The lines from the start of the listing through the line containing "Start a numbered" should be printed exactly, and no other lines should be printed.

------------------------------------

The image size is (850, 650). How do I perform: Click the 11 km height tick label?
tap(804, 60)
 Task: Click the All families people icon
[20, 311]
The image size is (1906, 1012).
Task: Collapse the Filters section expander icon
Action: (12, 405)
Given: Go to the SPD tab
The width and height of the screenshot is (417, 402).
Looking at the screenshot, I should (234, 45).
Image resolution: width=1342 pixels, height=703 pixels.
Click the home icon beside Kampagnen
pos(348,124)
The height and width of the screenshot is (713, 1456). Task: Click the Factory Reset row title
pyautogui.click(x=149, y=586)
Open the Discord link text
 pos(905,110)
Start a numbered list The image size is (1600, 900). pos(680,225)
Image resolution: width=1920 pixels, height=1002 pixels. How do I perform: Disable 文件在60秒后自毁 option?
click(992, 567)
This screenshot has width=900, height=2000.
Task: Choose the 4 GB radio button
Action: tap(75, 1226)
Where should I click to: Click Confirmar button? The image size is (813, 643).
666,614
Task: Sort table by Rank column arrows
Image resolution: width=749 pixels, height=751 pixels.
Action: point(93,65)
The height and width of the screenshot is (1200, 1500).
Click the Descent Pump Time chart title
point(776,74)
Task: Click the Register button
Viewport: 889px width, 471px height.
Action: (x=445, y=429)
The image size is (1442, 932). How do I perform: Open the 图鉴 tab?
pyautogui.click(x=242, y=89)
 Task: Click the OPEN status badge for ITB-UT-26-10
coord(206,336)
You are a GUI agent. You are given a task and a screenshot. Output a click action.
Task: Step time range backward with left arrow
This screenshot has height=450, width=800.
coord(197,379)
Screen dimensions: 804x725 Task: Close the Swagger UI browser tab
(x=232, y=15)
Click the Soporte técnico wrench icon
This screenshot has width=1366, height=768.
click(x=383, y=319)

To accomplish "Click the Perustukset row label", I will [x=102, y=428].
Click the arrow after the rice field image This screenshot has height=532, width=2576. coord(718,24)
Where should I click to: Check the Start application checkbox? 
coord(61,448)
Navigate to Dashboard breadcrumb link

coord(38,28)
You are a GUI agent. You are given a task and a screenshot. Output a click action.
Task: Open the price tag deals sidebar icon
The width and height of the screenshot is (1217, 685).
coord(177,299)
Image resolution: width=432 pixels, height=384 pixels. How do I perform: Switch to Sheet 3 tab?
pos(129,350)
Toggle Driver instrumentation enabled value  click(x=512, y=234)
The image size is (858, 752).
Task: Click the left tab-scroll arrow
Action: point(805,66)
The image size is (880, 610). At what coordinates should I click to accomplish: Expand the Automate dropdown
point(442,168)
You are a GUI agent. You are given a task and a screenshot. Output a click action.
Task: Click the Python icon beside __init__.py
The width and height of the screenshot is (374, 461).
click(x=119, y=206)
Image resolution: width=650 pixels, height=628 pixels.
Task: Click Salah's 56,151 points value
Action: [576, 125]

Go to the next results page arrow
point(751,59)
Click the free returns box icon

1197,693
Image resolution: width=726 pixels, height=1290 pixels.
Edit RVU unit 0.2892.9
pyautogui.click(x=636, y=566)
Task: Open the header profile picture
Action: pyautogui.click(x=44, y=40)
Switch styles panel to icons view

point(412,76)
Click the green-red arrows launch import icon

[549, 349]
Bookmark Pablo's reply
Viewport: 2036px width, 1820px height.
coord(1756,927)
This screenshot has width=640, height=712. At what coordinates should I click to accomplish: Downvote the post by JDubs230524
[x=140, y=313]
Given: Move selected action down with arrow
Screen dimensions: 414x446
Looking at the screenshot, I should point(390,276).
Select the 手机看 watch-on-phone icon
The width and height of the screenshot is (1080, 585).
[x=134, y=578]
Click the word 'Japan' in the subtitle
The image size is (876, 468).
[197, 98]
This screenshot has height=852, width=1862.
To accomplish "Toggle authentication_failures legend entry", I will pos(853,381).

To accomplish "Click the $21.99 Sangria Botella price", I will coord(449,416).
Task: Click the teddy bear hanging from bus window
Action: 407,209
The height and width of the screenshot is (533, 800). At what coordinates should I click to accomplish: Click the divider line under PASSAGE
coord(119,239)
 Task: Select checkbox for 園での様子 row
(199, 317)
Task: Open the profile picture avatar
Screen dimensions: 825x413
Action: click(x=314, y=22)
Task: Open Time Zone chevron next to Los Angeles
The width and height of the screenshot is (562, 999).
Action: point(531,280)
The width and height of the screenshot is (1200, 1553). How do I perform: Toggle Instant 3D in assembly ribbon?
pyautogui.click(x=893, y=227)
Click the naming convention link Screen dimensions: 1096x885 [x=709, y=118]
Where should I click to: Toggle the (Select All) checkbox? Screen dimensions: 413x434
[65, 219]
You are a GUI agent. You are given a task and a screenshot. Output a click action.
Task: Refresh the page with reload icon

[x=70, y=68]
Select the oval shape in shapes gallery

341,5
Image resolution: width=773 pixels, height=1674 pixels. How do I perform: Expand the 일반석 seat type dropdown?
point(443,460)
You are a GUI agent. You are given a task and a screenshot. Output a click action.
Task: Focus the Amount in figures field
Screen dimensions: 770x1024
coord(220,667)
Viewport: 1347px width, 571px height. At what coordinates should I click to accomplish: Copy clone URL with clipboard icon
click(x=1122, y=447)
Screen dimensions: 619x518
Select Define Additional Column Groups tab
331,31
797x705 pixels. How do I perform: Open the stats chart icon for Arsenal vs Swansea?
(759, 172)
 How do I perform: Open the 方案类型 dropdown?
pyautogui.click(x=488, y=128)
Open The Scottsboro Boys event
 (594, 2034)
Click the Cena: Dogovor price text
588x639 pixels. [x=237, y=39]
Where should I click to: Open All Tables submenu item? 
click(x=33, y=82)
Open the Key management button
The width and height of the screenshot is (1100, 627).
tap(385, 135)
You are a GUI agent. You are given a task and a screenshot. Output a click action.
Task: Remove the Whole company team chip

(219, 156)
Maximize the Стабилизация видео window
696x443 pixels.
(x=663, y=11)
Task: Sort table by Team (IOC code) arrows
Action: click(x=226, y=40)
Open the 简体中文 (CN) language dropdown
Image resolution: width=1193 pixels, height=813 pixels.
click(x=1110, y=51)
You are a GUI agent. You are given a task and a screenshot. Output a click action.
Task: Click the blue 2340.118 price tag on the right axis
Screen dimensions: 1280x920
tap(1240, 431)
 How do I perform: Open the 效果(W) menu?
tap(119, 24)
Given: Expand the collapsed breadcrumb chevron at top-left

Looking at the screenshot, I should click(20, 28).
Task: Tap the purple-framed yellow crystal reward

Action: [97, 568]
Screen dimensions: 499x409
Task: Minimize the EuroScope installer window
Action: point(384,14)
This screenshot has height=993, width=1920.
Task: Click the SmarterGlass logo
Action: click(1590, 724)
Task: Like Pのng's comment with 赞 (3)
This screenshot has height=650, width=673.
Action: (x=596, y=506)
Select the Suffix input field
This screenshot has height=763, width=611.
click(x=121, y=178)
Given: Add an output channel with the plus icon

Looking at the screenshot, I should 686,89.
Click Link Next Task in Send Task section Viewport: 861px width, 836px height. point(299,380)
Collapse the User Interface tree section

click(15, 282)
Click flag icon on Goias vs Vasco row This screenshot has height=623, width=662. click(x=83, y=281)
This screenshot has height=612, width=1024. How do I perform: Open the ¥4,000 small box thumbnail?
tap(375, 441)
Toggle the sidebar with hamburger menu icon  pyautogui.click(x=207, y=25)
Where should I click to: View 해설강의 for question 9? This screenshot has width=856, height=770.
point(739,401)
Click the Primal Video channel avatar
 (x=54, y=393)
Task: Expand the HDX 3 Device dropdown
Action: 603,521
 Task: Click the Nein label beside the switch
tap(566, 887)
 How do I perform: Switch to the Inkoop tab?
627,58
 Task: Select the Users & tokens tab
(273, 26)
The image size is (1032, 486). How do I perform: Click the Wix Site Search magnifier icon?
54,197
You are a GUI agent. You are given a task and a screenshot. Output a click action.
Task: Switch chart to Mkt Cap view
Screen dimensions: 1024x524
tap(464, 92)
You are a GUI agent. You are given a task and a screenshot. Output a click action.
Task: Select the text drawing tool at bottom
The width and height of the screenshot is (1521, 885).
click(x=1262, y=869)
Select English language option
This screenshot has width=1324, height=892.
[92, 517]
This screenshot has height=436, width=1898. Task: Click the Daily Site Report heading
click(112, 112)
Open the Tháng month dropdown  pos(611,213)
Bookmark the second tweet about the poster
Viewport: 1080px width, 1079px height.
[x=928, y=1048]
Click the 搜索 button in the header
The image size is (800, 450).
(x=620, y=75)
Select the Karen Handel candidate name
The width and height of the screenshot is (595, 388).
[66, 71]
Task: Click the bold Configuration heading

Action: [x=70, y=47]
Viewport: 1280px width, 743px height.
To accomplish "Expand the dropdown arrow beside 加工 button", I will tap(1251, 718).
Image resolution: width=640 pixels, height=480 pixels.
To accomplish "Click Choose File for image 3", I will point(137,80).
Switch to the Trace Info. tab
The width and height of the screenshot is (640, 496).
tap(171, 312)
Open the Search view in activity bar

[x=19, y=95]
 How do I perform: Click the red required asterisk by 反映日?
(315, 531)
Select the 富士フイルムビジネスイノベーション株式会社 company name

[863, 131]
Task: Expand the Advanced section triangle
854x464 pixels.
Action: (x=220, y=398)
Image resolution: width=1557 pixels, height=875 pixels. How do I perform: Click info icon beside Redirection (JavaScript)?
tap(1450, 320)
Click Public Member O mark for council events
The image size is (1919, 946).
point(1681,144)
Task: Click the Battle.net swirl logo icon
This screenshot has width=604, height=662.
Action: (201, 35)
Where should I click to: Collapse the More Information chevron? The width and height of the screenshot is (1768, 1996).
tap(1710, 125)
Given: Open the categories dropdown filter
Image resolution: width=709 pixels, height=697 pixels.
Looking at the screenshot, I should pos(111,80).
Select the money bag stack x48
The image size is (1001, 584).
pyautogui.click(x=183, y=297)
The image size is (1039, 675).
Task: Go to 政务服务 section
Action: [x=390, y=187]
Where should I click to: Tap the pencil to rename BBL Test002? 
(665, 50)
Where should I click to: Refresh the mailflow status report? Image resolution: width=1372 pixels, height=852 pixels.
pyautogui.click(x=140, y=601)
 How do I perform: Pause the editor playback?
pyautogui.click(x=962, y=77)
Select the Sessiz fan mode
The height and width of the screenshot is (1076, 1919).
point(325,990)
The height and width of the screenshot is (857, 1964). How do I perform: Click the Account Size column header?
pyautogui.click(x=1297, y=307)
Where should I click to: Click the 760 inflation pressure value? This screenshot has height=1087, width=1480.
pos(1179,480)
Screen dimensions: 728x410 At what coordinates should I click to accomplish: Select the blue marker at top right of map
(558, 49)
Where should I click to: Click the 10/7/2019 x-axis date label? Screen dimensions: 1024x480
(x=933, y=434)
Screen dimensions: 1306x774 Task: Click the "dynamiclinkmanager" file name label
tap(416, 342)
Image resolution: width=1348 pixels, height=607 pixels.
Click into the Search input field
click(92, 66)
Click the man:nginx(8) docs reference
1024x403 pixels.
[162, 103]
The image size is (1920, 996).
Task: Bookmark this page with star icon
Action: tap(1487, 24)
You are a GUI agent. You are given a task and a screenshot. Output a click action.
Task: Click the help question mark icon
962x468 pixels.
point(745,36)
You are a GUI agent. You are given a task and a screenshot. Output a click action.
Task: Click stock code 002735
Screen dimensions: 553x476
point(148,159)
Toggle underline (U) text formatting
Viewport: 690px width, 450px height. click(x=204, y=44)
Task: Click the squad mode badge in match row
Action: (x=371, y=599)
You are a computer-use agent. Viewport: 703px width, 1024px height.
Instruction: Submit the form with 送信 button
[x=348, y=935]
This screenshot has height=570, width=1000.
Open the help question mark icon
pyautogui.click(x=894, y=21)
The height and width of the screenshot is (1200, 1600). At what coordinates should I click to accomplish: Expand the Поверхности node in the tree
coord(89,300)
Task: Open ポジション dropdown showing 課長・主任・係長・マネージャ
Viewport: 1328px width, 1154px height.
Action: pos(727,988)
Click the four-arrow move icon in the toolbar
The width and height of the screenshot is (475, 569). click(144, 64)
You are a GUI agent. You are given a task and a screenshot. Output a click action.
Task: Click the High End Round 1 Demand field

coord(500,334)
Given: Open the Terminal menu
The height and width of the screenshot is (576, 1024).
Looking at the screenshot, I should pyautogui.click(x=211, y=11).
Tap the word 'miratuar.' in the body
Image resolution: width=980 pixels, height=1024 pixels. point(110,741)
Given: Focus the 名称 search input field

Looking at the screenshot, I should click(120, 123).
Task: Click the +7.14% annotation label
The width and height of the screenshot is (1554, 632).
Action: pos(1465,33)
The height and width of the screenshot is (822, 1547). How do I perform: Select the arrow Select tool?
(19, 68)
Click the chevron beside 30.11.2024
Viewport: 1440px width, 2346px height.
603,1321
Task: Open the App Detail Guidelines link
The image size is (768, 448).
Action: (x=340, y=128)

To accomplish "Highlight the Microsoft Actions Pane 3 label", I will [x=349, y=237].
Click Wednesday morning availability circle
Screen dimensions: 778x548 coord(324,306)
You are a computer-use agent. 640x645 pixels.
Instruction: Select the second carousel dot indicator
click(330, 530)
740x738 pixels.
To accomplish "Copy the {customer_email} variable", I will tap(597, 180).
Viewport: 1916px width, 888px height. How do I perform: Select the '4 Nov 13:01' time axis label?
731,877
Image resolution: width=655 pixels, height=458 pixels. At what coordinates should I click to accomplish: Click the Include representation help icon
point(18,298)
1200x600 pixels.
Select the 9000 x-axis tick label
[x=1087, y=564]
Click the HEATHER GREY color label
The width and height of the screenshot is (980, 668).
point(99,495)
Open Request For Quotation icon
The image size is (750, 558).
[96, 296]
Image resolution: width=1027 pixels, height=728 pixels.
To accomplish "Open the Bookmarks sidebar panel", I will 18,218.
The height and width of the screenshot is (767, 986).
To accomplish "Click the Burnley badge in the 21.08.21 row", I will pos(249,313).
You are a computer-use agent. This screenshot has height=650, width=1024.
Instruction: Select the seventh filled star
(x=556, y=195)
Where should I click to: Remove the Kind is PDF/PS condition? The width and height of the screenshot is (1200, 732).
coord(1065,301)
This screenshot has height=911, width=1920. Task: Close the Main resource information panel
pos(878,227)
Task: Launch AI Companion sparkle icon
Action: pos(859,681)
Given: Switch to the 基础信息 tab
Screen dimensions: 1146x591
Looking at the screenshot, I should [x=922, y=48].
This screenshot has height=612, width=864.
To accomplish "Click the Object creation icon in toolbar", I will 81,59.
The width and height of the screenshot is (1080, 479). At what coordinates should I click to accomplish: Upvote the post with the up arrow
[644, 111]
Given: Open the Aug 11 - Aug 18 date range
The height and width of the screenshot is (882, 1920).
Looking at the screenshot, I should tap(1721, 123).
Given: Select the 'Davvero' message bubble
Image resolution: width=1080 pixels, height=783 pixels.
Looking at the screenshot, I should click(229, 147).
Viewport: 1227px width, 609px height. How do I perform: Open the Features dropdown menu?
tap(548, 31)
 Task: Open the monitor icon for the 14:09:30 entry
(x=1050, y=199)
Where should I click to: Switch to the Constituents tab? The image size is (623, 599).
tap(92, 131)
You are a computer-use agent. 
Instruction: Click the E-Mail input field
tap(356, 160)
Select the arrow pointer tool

------------------------------------

-- Exercise response --
The image size is (850, 650). How do I perform: Click the 11 km height tick label?
tap(804, 60)
 Task: Click the All families people icon
[20, 311]
The image size is (1906, 1012).
Task: Collapse the Filters section expander icon
Action: (12, 405)
Given: Go to the SPD tab
The width and height of the screenshot is (417, 402).
Looking at the screenshot, I should (234, 45).
Image resolution: width=1342 pixels, height=703 pixels.
Click the home icon beside Kampagnen
pos(348,124)
The height and width of the screenshot is (713, 1456). Task: Click the Factory Reset row title
pyautogui.click(x=149, y=586)
Open the Discord link text
 pos(905,110)
Start a numbered list The image size is (1600, 900). pos(680,225)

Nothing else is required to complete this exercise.